WHAT THIS TASK INVOLVES
Would you set down the data that follows, word for word, without any pictures?

GIVEN RECORDS
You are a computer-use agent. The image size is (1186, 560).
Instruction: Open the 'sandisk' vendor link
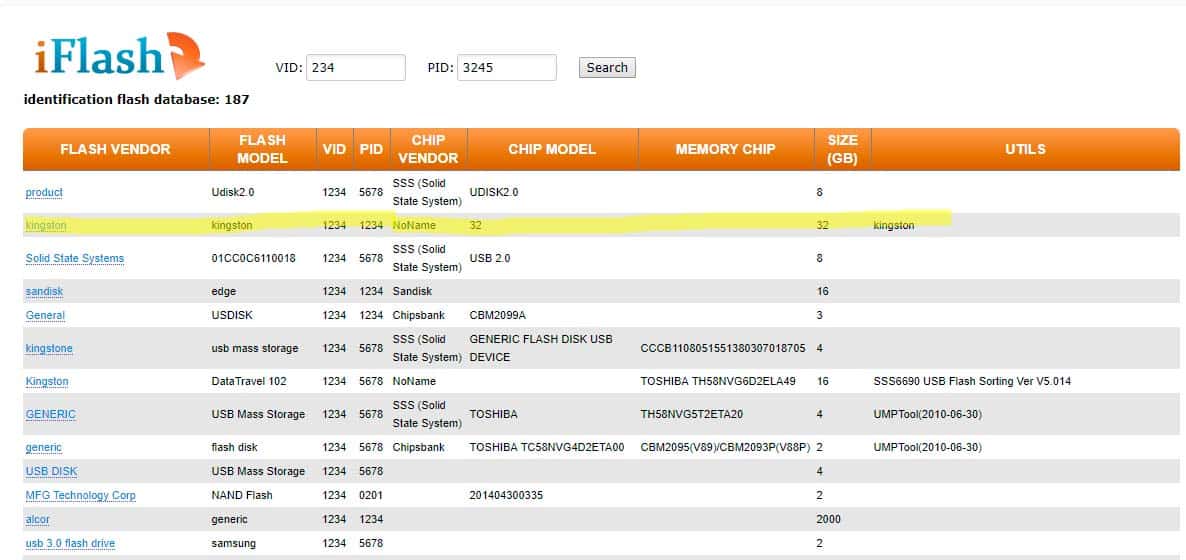[45, 291]
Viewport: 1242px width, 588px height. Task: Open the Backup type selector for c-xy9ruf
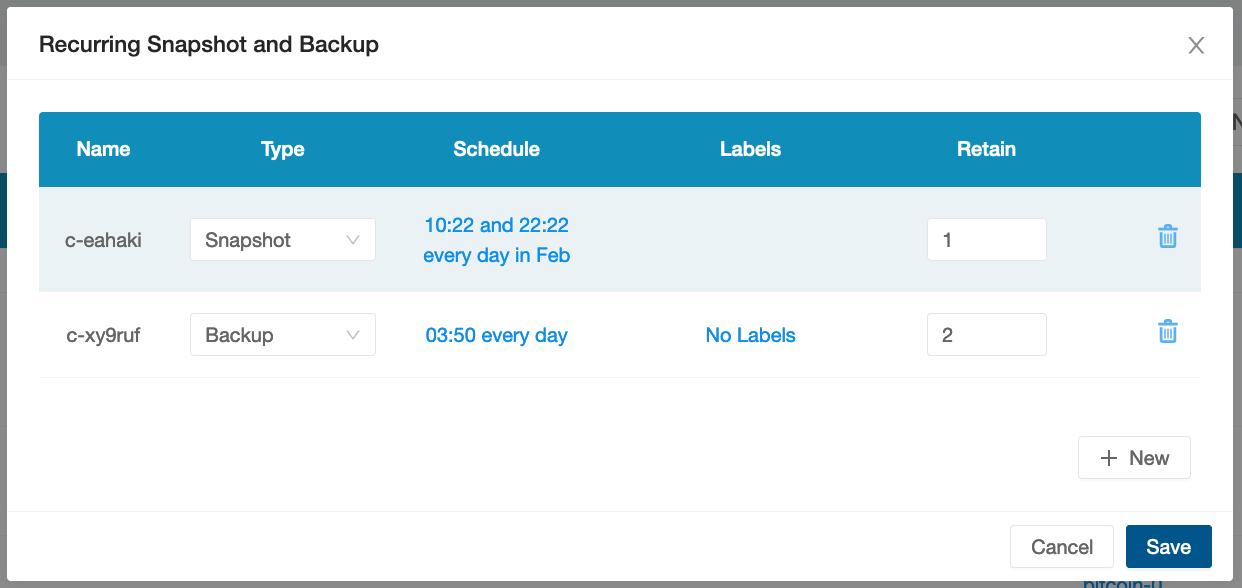coord(282,334)
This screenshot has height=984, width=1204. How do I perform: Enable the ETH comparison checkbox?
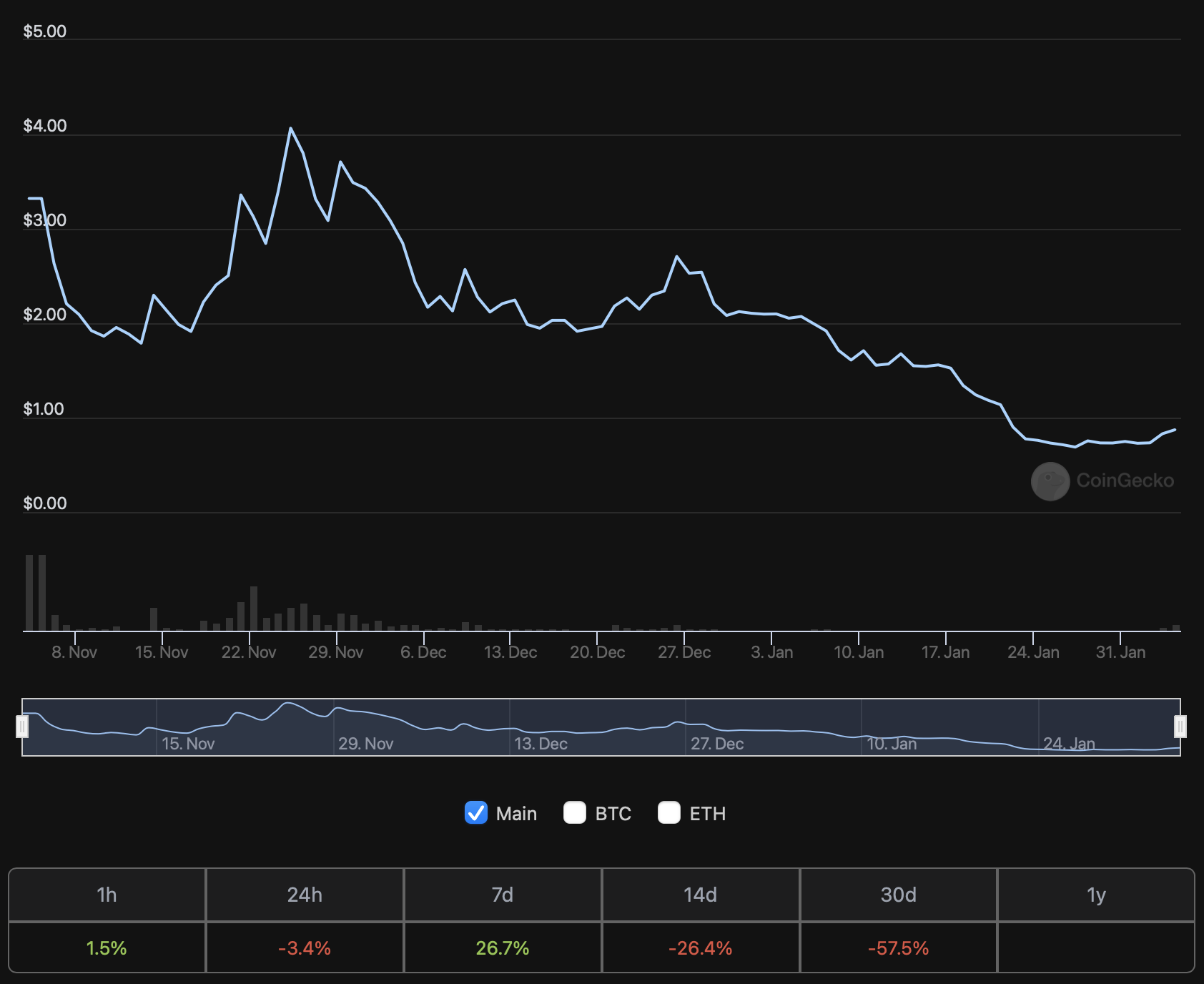pos(669,813)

EXERCISE ANSWER
You are a computer-use agent. The image size is (1186, 560).
Instruction: Open the 'sandisk' vendor link
[45, 291]
Viewport: 1242px width, 588px height. Task: Open the Backup type selector for c-xy9ruf
coord(282,334)
This screenshot has height=984, width=1204. How do I perform: Enable the ETH comparison checkbox?
pos(669,813)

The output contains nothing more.